For real-time applications, especially the production of DAC files, `glide` is designed to be run on the **full concatenated dataset** for a deployment, not on individual segment files as they arrive. Re-running `glide l2` on real-time data is relatively cheap and fast. This avoids the gaps that arise when velocity, GPS, or other state is reported only at the next surfacing and also ensures consistent profile numbering. You can either pre-merge files with `dbd2netcdf` and pass the resulting single file to `glide l2`, or pass glob patterns directly to `glide l2` and let it concatenate the per-segment L1 files itself (every flight file must have a science file with the same basename stem).

### IOOS Glider DAC submission

Add `--ioos` to `glide l2` to additionally emit one NGDAC v2-compliant NetCDF file per profile (one descent or one ascent) into the given directory:

```
glide l2 glider.sbd.nc glider.tbd.nc -o glider.l2.nc \
    --ioos ./dac/ -g glidername -c glidername.config.yml
```

A profile is emitted only when its containing surface-to-surface segment has a finite depth-averaged velocity — i.e., the closing surfacing has reported. Profiles still awaiting that surfacing are skipped and will be emitted on a future re-run with more concatenated data. Existing files are skipped (the filename encodes the profile start time); pass `--force` to overwrite.

Per-deployment instrument metadata (CTD make/model/serial, calibration dates, etc.) goes in the `instruments:` section of `config.yml` and is placed as scalar variables in each profile file.

## Quality control

During L1 → L2 processing we currently:

* Drop missing or repeated timestamps.
* Check data are within `valid_min` and `valid_max` limits from the config.
* Interpolate missing dead-reckoned position and linearly adjust the dead-reckoned position to align with surface fixes.
* Identify behavioral states such as dive, climb, surface, and drift, and assign profile numbers. This relies on [profinder](github.com/oceancascades/profinder)
* Track per-variable QC flags (`*_qc`) for variables tagged `track_qc` in core.yml, including for variables interpolated across the science/flight merge.

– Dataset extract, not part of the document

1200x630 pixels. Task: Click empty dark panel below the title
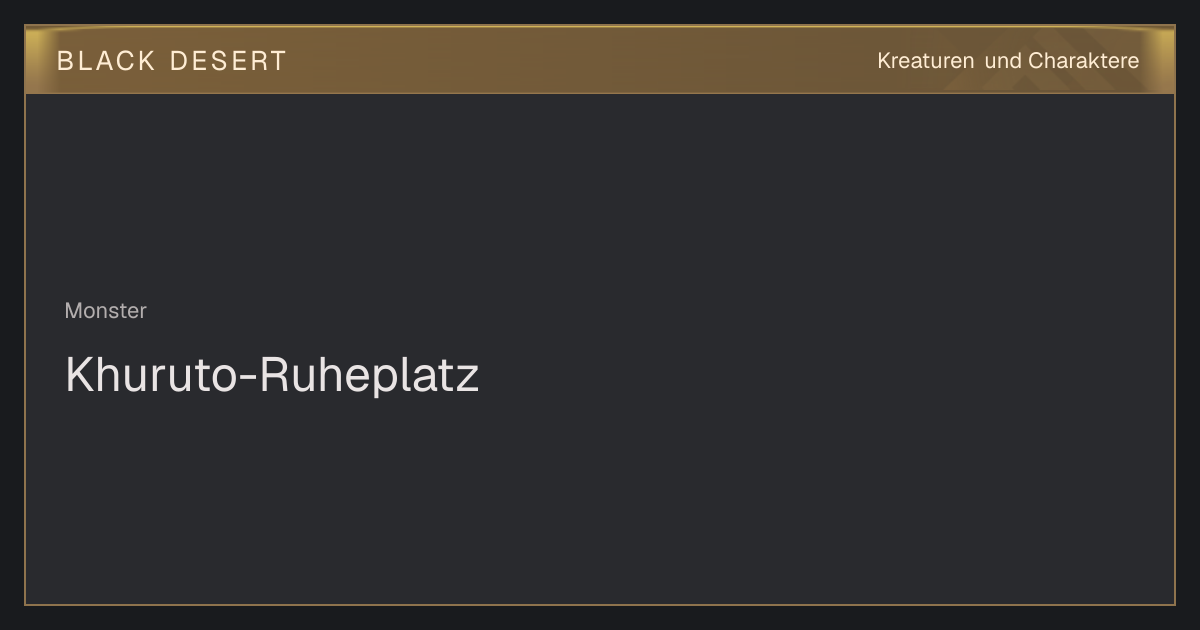click(x=600, y=500)
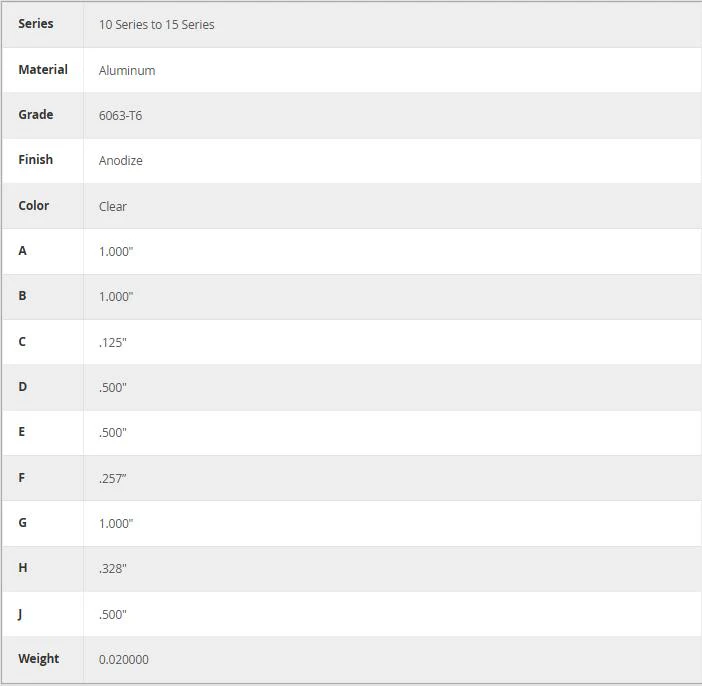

We plan to implement more of the [standard IOOS QC methods](https://cdn.ioos.noaa.gov/media/2017/12/Manual-for-QC-of-Glider-Data_05_09_16.pdf) in the future.

## Development

This package is developed with [`uv`](https://github.com/astral-sh/uv). 

After cloning this repository, genereate the virtual environment:
```
uv sync
```

Run tests:
```
uv run pytest -v
```

Format code:
```
uv run ruff format src tests
uv run ruff check --select I --fix
```

Type checking:
```
uv run mypy src tests
``` 

Try out glide on the test data:
```
uv run glide --log-level=debug l2 tests/data/osu684.sbd.csv tests/data/osu684.tbd.csv
```

By default this will produce a file `slocum.l2.nc`. 

## Contributing

Collaboration is highly encouraged, and contributions from the community are always welcome. To ensure a productive and respectful development process, please follow these guidelines.

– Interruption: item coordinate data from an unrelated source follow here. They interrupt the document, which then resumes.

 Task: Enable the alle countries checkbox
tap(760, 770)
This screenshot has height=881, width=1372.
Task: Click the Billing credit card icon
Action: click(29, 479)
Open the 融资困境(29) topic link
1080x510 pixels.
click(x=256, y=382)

Before submitting any code, please open an issue to describe the problem you're addressing or the feature you'd like to implement. This allows for discussion around the proposed changes, helps align efforts, and ensures that contributions are in line with the project's goals. When creating an issue, be as detailed as possible. Include relevant context, your motivation, and any initial ideas you may have.

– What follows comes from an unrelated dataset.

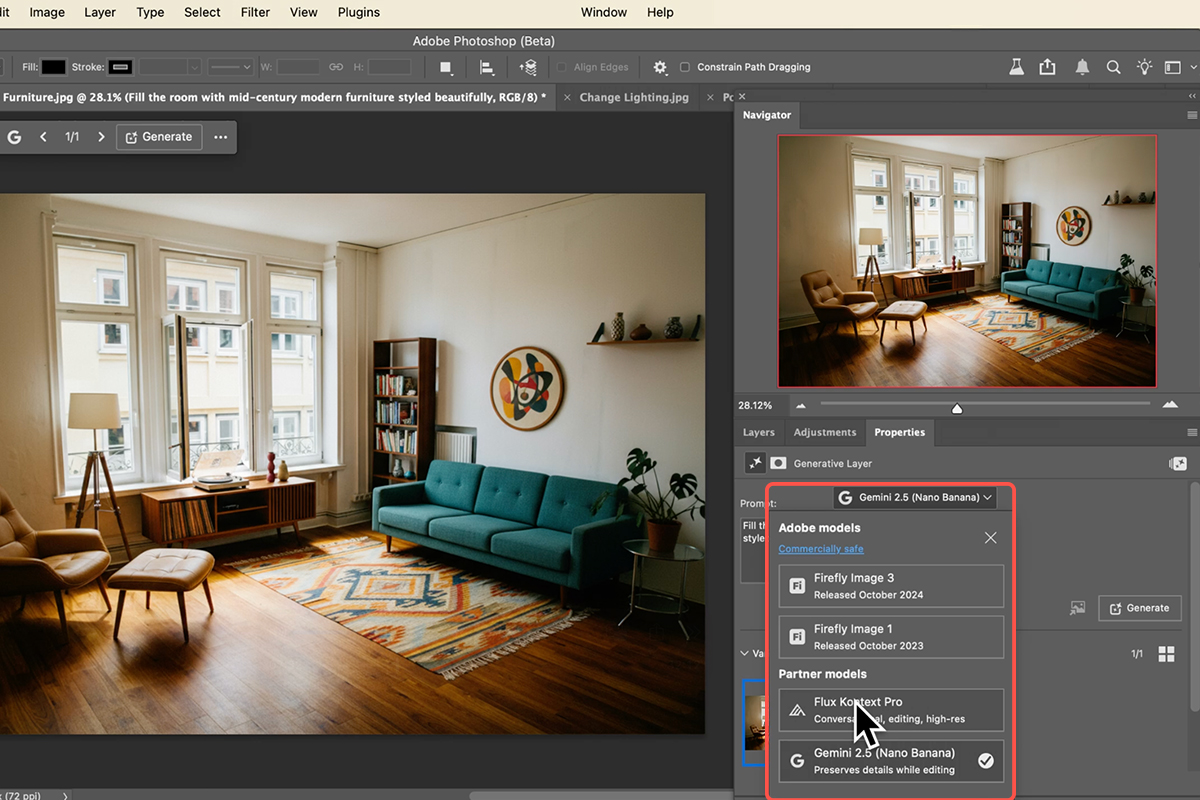Click the Commercially safe link
The height and width of the screenshot is (800, 1200).
pyautogui.click(x=820, y=549)
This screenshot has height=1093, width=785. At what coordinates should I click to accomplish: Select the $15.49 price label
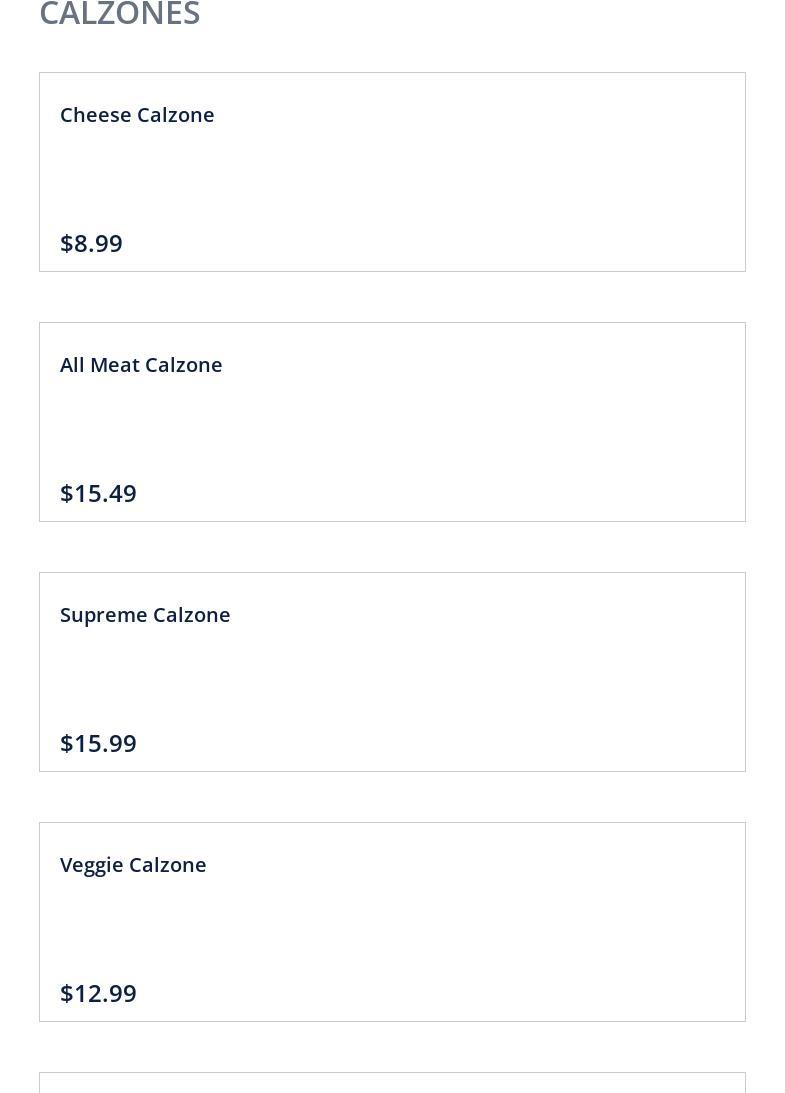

Once an issue has been discussed and agreed upon, feel free to fork the repository and begin working on a solution in a separate branch. When you're ready, submit a pull request that references the related issue and clearly outlines the changes you've made. Try to keep your pull requests focused and limited to a single concern to make the review process smoother. Please ensure your code follows the existing style and structure of the project. If you're unsure about conventions or need guidance, don't hesitate to ask. Contributions should be well-tested.